Why are regulatory mechanisms developped by the organism? (5)

Answer 10

• Maximize product/metabolites utilization ( ex. Glycolysis and Gluconeogenesis) product of one pathway inhibits the other. Pathways o opposite directions are not favored simultaneously.
• Glycolysis vs Gluconeogenesis: In liver, glucagon stimulates glycogen breakdown and gluconeogenesis while blocking glycolysis.
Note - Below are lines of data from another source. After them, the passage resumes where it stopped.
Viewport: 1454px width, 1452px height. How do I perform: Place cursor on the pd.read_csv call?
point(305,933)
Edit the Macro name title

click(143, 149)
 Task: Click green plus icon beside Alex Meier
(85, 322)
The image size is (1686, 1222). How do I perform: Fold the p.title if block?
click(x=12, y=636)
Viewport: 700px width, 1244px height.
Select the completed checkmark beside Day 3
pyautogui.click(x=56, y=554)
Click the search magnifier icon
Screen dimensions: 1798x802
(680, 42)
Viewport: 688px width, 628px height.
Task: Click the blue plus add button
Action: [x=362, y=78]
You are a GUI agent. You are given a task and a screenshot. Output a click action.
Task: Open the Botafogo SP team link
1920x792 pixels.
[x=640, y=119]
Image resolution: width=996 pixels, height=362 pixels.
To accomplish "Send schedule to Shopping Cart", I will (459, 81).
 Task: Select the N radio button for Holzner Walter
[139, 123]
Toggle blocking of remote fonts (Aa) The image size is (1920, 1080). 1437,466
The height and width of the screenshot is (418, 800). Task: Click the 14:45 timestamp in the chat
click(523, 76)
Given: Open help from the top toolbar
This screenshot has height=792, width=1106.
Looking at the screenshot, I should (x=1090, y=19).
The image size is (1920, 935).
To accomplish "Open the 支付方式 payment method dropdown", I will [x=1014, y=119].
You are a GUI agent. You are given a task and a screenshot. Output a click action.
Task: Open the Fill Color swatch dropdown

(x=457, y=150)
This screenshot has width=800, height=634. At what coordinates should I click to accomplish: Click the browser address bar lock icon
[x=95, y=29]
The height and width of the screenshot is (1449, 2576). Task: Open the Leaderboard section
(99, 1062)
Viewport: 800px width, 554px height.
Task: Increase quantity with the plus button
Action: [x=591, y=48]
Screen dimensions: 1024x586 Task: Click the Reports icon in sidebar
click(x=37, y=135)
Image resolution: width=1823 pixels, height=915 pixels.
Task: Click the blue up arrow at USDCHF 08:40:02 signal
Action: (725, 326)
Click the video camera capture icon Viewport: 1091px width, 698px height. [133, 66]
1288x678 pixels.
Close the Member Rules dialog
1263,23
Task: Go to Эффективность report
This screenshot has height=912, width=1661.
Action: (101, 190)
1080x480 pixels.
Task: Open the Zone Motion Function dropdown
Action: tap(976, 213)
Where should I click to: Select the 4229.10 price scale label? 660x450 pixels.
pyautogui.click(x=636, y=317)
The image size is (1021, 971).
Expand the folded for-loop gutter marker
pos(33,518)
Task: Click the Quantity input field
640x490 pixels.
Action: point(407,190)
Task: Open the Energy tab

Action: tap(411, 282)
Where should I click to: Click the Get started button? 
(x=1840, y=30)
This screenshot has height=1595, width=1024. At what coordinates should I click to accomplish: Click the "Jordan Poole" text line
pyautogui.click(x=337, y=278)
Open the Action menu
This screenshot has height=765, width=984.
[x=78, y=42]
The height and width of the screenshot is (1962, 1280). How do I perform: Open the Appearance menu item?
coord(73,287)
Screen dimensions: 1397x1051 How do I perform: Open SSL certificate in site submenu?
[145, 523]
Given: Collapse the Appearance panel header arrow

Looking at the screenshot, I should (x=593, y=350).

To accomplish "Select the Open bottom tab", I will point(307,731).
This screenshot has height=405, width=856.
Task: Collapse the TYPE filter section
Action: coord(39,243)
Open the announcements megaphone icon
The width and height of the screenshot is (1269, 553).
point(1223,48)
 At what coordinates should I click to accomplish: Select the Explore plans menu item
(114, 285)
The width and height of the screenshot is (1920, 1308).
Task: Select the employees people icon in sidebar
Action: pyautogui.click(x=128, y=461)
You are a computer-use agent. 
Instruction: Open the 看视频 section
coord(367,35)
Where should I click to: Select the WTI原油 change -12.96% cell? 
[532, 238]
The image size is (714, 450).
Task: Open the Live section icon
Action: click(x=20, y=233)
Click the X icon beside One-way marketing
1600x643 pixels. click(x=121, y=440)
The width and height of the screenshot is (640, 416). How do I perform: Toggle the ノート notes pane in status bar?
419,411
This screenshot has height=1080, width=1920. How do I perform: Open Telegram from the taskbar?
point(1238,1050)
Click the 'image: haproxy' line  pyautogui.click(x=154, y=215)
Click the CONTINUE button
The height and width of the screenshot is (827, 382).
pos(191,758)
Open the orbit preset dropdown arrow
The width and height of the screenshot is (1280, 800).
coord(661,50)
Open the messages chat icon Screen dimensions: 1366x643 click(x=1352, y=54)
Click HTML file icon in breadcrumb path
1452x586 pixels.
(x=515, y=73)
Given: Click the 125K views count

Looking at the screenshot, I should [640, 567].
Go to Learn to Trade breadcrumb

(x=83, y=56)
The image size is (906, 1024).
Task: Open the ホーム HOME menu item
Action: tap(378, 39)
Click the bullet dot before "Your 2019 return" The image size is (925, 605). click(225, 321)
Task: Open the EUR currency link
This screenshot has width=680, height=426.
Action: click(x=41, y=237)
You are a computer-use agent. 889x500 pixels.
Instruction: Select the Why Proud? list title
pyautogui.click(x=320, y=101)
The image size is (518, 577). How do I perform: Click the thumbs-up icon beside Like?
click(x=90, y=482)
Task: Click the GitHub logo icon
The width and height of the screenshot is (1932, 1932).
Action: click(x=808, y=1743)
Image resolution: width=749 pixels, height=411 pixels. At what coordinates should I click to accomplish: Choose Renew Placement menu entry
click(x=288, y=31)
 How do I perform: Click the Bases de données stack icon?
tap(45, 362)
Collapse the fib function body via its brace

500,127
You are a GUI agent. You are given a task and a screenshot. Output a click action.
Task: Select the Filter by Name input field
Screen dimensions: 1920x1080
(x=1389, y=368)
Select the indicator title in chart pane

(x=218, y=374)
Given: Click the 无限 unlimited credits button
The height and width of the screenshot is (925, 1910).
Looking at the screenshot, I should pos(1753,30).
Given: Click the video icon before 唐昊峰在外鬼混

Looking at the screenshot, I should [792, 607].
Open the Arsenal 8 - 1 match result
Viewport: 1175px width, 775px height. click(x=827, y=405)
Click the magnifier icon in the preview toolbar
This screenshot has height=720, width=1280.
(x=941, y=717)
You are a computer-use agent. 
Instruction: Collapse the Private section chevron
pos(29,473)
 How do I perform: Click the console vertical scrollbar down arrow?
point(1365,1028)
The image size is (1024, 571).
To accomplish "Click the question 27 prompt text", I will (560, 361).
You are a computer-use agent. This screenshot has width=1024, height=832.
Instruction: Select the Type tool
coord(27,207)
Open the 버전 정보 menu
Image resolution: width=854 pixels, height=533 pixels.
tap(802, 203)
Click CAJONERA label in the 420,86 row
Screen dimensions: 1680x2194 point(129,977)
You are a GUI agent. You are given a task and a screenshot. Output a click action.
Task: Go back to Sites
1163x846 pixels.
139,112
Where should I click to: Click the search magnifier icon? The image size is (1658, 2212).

In muscle, epinephrine stimulates glycogen breakdown and glycolysis, providing ATP to support contraction.
• Share metabolites between alternative pathways:.Ex. Glycolysis or pentosephosphate pathway; oxidative stress on cells– the 2nd pathway is favored, since 2 NAD+ will be reduced to 2 NADH, thus stripping the G-6-P of electrons to yield Ribulose-5-phosphate.
• Give fuel best suited for the need of the org. (glucose, fatty acids, glycogen, or amino acids)
• Slow down/shut down biosynthetic pathways when products accumulate. Muscles will use glucose until are no more, then they use fat are other nutrient.